The cowboy and the steam railroader, common men of the past and now iconoclasts of the present, coalesced over this common love of outdoor cooking. Cattlemen grazing the Rancho and the crew of the Pacific Coast Railroad Company frequently indulged in Phil’s savory steaks and Dutch Oven stews. Young college-age firemen with their growing “starving student” appetites were always encouraged to eat more, with the scraps saved for a trio of pouncing pugs. Rarely did one ever leave hungry–nor without a good story. After dinner, with the coals still hot, the Hibachi assumed its second role as a fire pit, setting the perfect mood for tales of steam, spirits and the Rancho’s fascinating 200+ year history.

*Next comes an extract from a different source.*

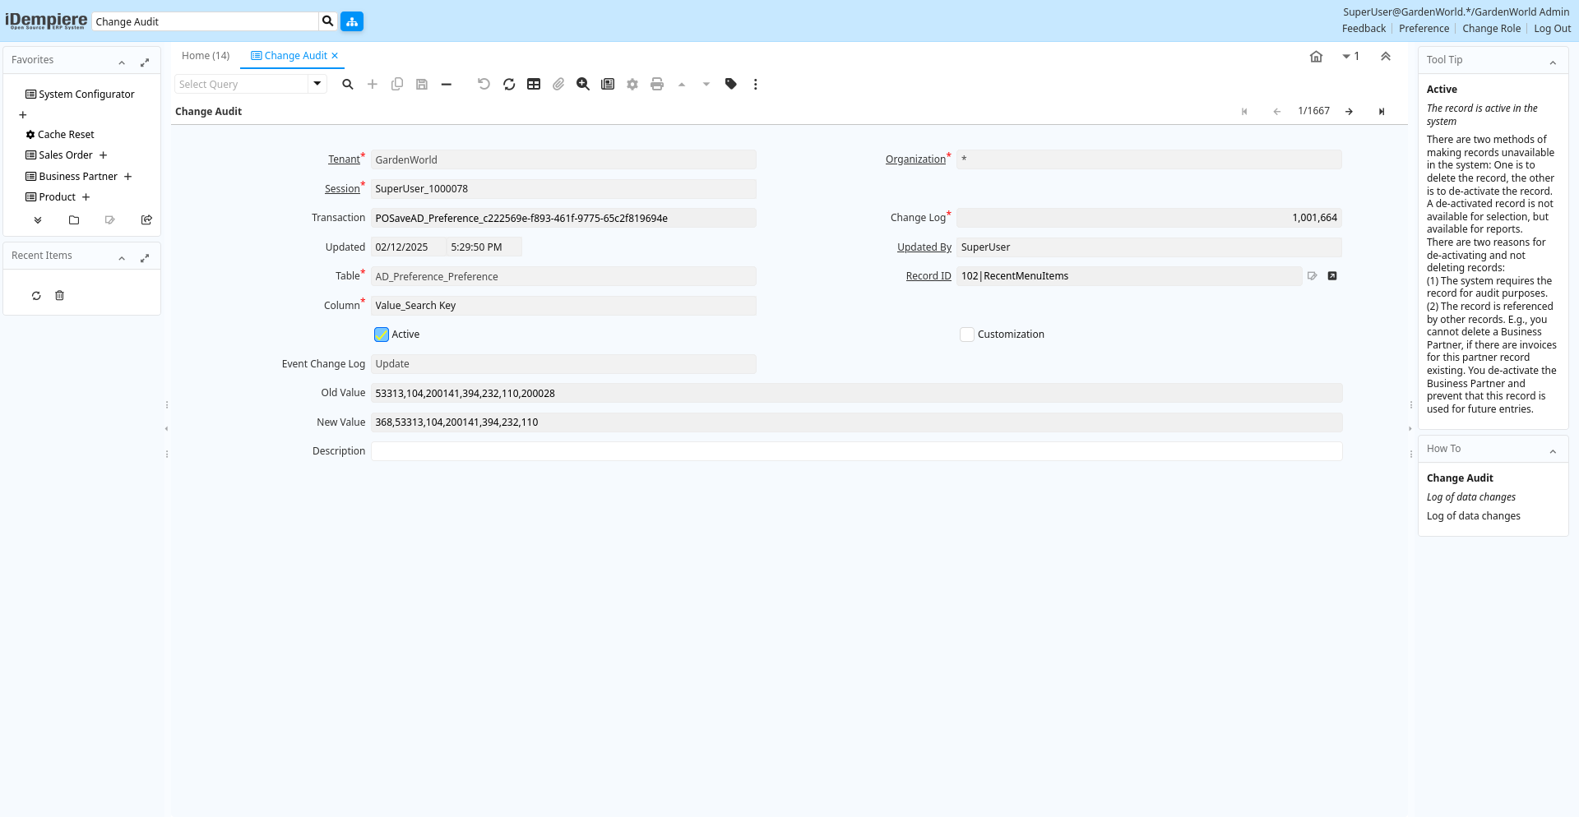Uncheck the Active checkbox
This screenshot has width=1579, height=817.
coord(382,335)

As these gatherings of grilled glee garnered even larger audiences, Phil began building more Hibachis for family and friends–even charity auctions across California. One such offering caught the attention of the then-Chairman of the California Restaurateur’s Association, who, after being outbid, commissioned Phil to construct him a custom CBH to call his own. True to the nature of any handmade product, each subsequent model CBH carried new, different and improved features. Standard stock sported a square adjustable grill grate, hand rotisserie, dutch oven hooks and hand-forged grilling tools. Next came damper control, cleverly-designed linkage to hold and pour campfire coffee pots and handles crafted from old horseshoes. Blacksmith work become increasingly intricate. Smaller discs were used to produce smaller models, one a scouting buddy was determined to carry from campsite to campsite on his back. Another, a collaborative project with an apprentice designed for an East Coast vacation home, sported a nautical motif, complete with an anchor-shaped tool holder, dock cleat handles and a lipped, oversize base bowl reminiscent of an old whaling pot. Each CBH was truly one of a kind.

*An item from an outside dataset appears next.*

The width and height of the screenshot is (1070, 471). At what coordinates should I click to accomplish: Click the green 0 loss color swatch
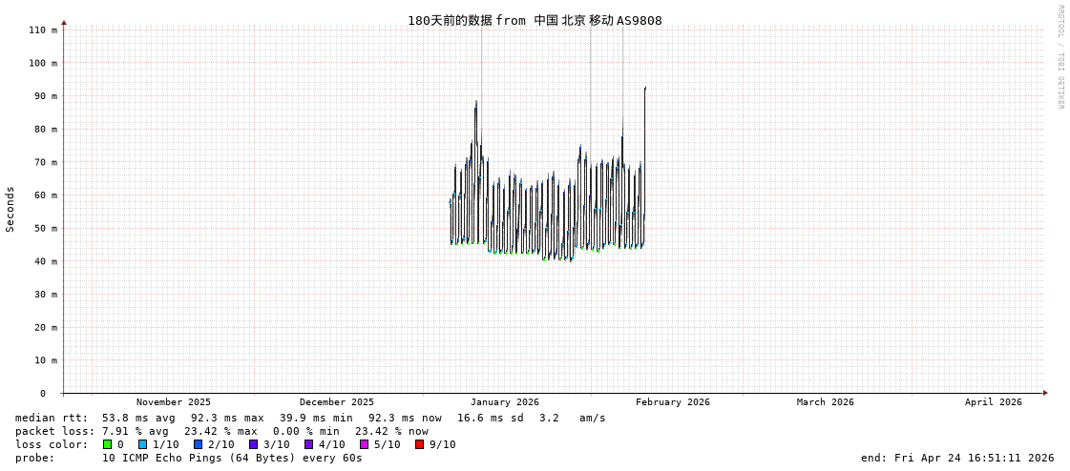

The eclectic fusion of ferroequine and cattle-driving cuisine the Cowboy Hibachi creates continues to delight from California to Colorado to New England. To date, some 20+ have been built with plans for many, many more. Despite all its railroad roots, the CBH remains most true to the ways of the vaquero. These morally-upright cattle drivers were model sustainable citizens whose foresight and stewardship of the land preserved it for all to enjoy. It took a railroader to build it, but with virtually element recycled and repurposed, Phil’s grills in every way embody their spirit in making the most of the land by taking the least from it and existing for so many to enjoy. After all, it is the Cowboy Hibachi!